2. Have (Multiple) Backups
Let’s just get one thing straight: If you haven’t had the exclusive talk yet, *spoiler alert* you’re single. When committing to a hookup, you need solid reinforcements. Think of it like a sports roster. When you’re certain one player’s about to fuck up after three strikes, he becomes benched and the next best thing takes his place without any hesitation. This way, if Chad is taking 12 fucking years to text you back, it won’t even phase you because you’ll be too busy staging the perfect half-nude selfie for Dean. And say Alex decides to suddenly ghost you, you’ll have already run out of fucks to give because Jared’s on his way over as we speak.
3. Don’t Spend All Your Time Together
What were you doing with your weekends before you met this guy? Probably strategizing the best ways to day drink without napping and/or screaming at Netflix that YES YOU ARE STILL WATCHING, THX. One thing you weren’t doing was sitting at home waiting for a call, so don’t rely on him. If you really want to test out if absence actually does make the heart grow fonder, try actually being absent and watch yourself give less shits by the hour. Spending all your time with someone will just build up feelings, which scores you a one-way ticket into boyfriend territory. You’re better than that. Take up a hobby or something if you’re really that bored.
4. Put Down The Phone
This is just as bad, if not worse than hanging out IRL. When we’re feeling drunk brave, we tend to say things we wouldn’t normally say in person, meaning that it’s so much easier to go stage-five psycho on his ass and interrogate him on who that girl was in his Snapchat, all while sitting behind a screen rather than in person. Speaking of which, stay off his social media page. Better yet, don’t even friend him until he requests to friend you first. He’s not your ex. You’ll drive yourself into a psych ward when you use his entire social media presence as a test to see if he’s actually telling the truth regarding his whereabouts. And so help me god, if you give out heart-eye emojis or your slutty bitmoji more than drunk Instagram likes, you’re just asking to get swerved.

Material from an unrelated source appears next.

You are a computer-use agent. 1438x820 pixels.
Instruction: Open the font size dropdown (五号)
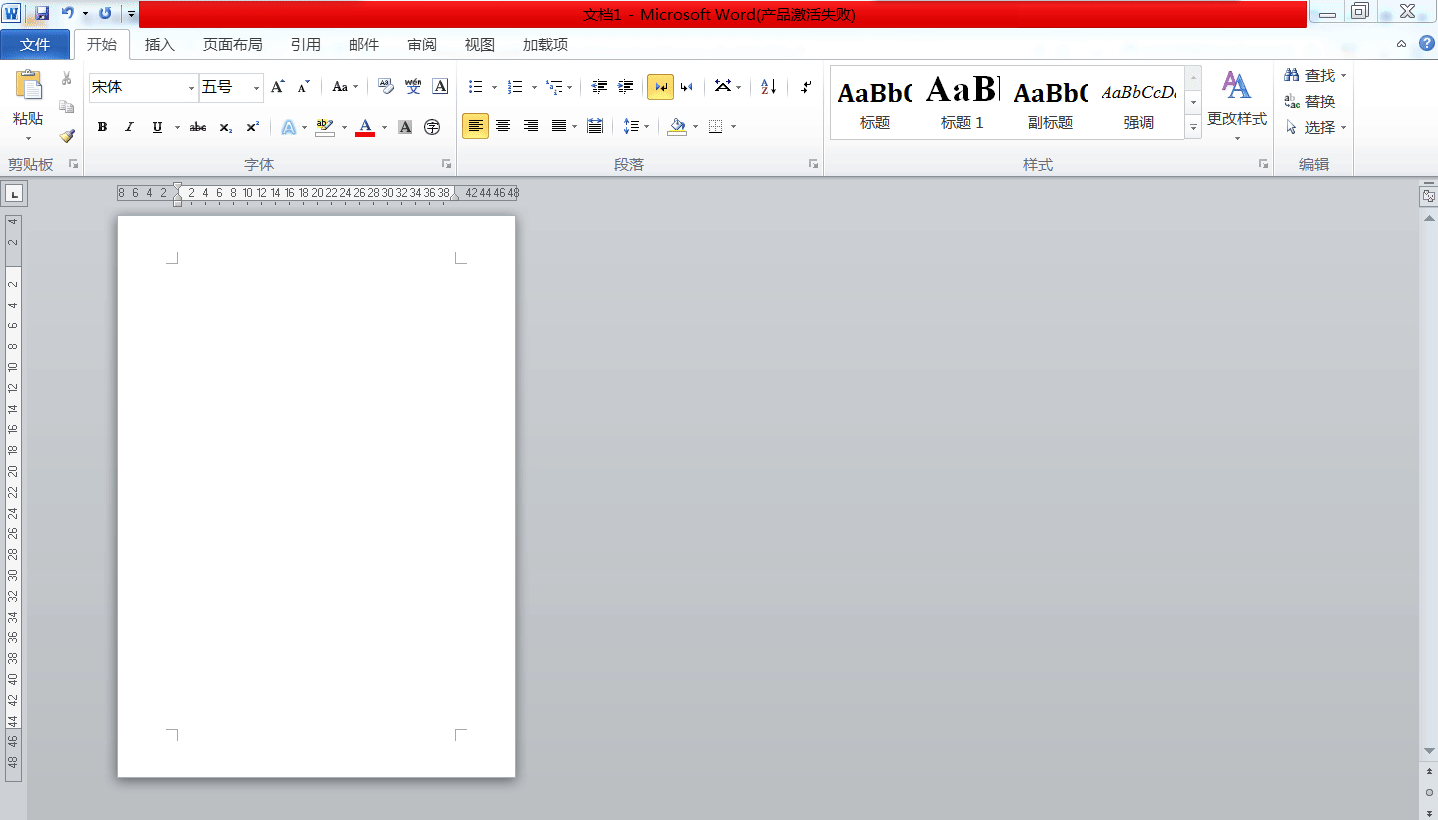256,88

5. Don’t Take Up All His Interests
Not to brag, but I have an uncanny ability to know every detail down to a guy’s favorite football team, his weird obsession with Aerosmith, and his awful choice in beer. I’m not saying it’s a gift, but like, I kinda am. Just because I know what he likes doesn’t mean I’m going to waste my time memorizing the starting lineup of his precious Raiders. Girls who take up the same interests as a guy are “nice” and nobody wants to be the nice girl who’s walked all over. If you find yourself trying to change something about you so that he may like you more, pop a Xanny and think about this: What will happen when you eventually call it quits? You’re stuck with overpriced sports memorabilia you’ll end up lighting on fire donating to Good Will, and you spent what could’ve been drinking money on concert tickets to see some fossil named Bob Seger.

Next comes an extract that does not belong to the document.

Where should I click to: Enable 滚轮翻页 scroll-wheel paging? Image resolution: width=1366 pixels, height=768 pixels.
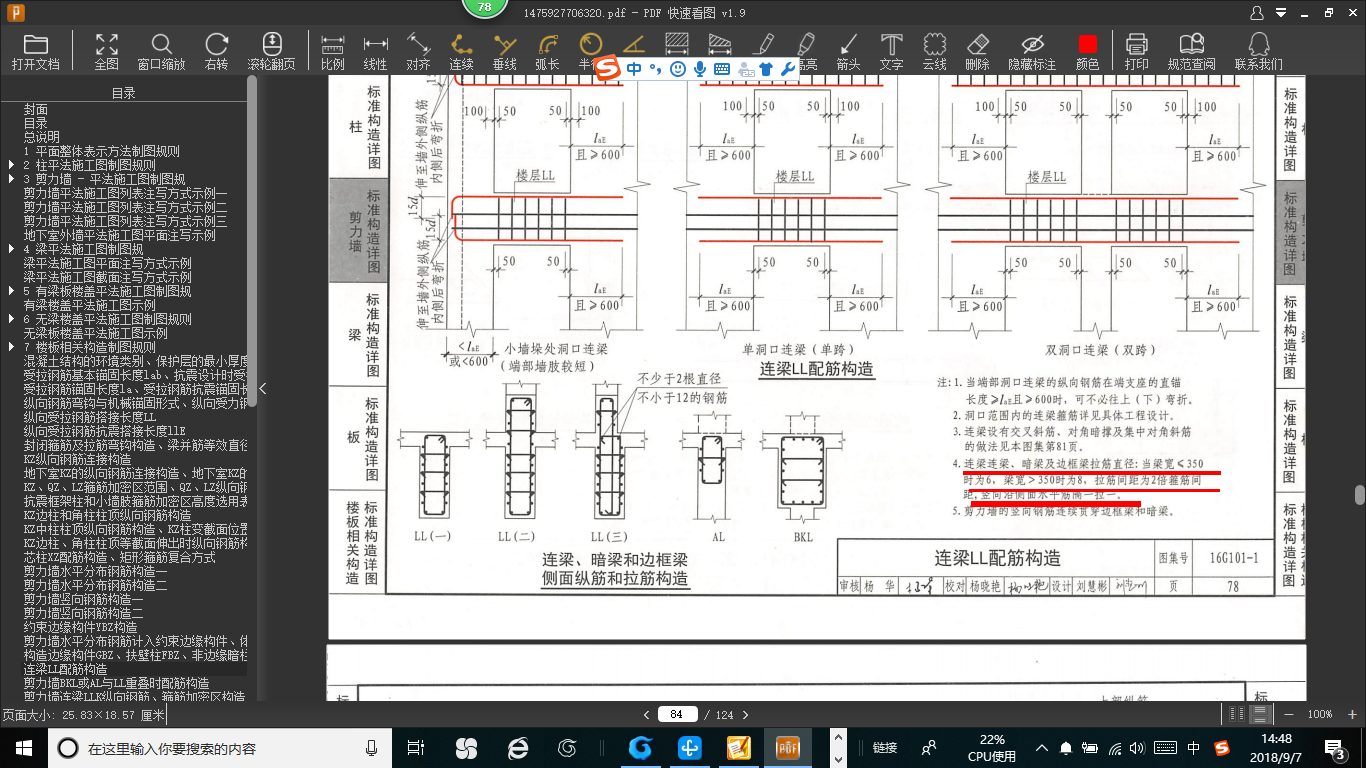pos(270,47)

6. Avoid Telling Him Your Life Story
Save your best friend drama and how your parents’ divorce is the reason for your emotional unavailability for your fucking therapist. And since I’m assuming you don’t have a therapist since you’re currently reading an article on how to avoid any and all contact with your inner emotions, you probably should get a therapist. The more invested in each other’s lives you are, the more communication you have, and the more communication you have, the more of a connection there is, and the more fucked you’ll be when he decides to throw out the, “I don’t mind if you see other people” curve ball. Consider this your fair warning.